(Collected data entries):

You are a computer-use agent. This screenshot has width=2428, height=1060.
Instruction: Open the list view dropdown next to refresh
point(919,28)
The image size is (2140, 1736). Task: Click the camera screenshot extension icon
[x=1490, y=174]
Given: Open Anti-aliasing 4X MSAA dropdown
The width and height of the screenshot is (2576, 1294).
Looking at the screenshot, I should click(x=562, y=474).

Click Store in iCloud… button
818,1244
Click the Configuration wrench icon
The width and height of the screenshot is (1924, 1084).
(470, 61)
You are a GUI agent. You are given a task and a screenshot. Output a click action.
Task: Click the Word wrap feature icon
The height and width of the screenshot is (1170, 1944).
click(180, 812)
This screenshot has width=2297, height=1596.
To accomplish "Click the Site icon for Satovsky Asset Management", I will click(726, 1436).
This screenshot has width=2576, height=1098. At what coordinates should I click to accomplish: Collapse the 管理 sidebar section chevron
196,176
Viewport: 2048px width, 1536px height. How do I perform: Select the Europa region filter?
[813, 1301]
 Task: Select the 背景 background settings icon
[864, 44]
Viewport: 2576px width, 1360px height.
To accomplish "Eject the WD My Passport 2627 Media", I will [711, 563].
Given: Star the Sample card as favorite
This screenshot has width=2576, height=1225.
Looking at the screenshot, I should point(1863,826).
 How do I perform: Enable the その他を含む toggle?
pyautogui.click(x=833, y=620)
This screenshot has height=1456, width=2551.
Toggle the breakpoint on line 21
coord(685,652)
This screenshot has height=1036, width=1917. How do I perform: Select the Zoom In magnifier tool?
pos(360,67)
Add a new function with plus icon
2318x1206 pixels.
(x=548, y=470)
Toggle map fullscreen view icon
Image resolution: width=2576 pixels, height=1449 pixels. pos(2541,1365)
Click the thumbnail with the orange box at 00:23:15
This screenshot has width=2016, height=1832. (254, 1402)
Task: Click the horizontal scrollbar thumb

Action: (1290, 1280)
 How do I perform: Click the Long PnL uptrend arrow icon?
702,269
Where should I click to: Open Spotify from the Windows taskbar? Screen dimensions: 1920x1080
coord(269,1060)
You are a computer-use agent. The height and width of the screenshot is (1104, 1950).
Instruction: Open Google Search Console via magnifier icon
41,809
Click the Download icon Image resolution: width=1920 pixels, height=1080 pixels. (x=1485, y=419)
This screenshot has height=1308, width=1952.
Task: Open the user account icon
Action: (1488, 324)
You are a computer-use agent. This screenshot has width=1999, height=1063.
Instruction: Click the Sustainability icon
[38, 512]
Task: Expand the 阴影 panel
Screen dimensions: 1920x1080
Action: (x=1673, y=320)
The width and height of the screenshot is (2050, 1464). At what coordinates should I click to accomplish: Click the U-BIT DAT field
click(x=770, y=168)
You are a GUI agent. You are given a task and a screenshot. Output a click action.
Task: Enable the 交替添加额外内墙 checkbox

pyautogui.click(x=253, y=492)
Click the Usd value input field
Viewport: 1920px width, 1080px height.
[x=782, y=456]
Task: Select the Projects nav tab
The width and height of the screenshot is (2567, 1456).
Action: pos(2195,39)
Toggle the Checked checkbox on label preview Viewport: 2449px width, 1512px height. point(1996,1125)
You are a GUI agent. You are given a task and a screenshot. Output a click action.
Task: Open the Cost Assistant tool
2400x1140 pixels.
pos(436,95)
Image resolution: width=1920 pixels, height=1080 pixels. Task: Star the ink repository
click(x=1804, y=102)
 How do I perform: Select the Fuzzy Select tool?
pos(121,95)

(Work item): Reproduce each entry exactly, leaving out nothing.

(Answer box):
You are a computer-use agent. This screenshot has width=2428, height=1060.
Instruction: Open the list view dropdown next to refresh
point(919,28)
The image size is (2140, 1736). Task: Click the camera screenshot extension icon
[x=1490, y=174]
Given: Open Anti-aliasing 4X MSAA dropdown
The width and height of the screenshot is (2576, 1294).
Looking at the screenshot, I should click(x=562, y=474).

Click Store in iCloud… button
818,1244
Click the Configuration wrench icon
The width and height of the screenshot is (1924, 1084).
(470, 61)
You are a GUI agent. You are given a task and a screenshot. Output a click action.
Task: Click the Word wrap feature icon
The height and width of the screenshot is (1170, 1944).
click(180, 812)
This screenshot has width=2297, height=1596.
To accomplish "Click the Site icon for Satovsky Asset Management", I will click(726, 1436).
This screenshot has width=2576, height=1098. At what coordinates should I click to accomplish: Collapse the 管理 sidebar section chevron
196,176
Viewport: 2048px width, 1536px height. How do I perform: Select the Europa region filter?
[813, 1301]
 Task: Select the 背景 background settings icon
[864, 44]
Viewport: 2576px width, 1360px height.
To accomplish "Eject the WD My Passport 2627 Media", I will [711, 563].
Given: Star the Sample card as favorite
This screenshot has width=2576, height=1225.
Looking at the screenshot, I should point(1863,826).
 How do I perform: Enable the その他を含む toggle?
pyautogui.click(x=833, y=620)
This screenshot has height=1456, width=2551.
Toggle the breakpoint on line 21
coord(685,652)
This screenshot has height=1036, width=1917. How do I perform: Select the Zoom In magnifier tool?
pos(360,67)
Add a new function with plus icon
2318x1206 pixels.
(x=548, y=470)
Toggle map fullscreen view icon
Image resolution: width=2576 pixels, height=1449 pixels. pos(2541,1365)
Click the thumbnail with the orange box at 00:23:15
This screenshot has width=2016, height=1832. (254, 1402)
Task: Click the horizontal scrollbar thumb

Action: (1290, 1280)
 How do I perform: Click the Long PnL uptrend arrow icon?
702,269
Where should I click to: Open Spotify from the Windows taskbar? Screen dimensions: 1920x1080
coord(269,1060)
You are a computer-use agent. The height and width of the screenshot is (1104, 1950).
Instruction: Open Google Search Console via magnifier icon
41,809
Click the Download icon Image resolution: width=1920 pixels, height=1080 pixels. (x=1485, y=419)
This screenshot has height=1308, width=1952.
Task: Open the user account icon
Action: (1488, 324)
You are a computer-use agent. This screenshot has width=1999, height=1063.
Instruction: Click the Sustainability icon
[38, 512]
Task: Expand the 阴影 panel
Screen dimensions: 1920x1080
Action: (x=1673, y=320)
The width and height of the screenshot is (2050, 1464). At what coordinates should I click to accomplish: Click the U-BIT DAT field
click(x=770, y=168)
You are a GUI agent. You are given a task and a screenshot. Output a click action.
Task: Enable the 交替添加额外内墙 checkbox

pyautogui.click(x=253, y=492)
Click the Usd value input field
Viewport: 1920px width, 1080px height.
[x=782, y=456]
Task: Select the Projects nav tab
The width and height of the screenshot is (2567, 1456).
Action: pos(2195,39)
Toggle the Checked checkbox on label preview Viewport: 2449px width, 1512px height. point(1996,1125)
You are a GUI agent. You are given a task and a screenshot. Output a click action.
Task: Open the Cost Assistant tool
2400x1140 pixels.
pos(436,95)
Image resolution: width=1920 pixels, height=1080 pixels. Task: Star the ink repository
click(x=1804, y=102)
 How do I perform: Select the Fuzzy Select tool?
pos(121,95)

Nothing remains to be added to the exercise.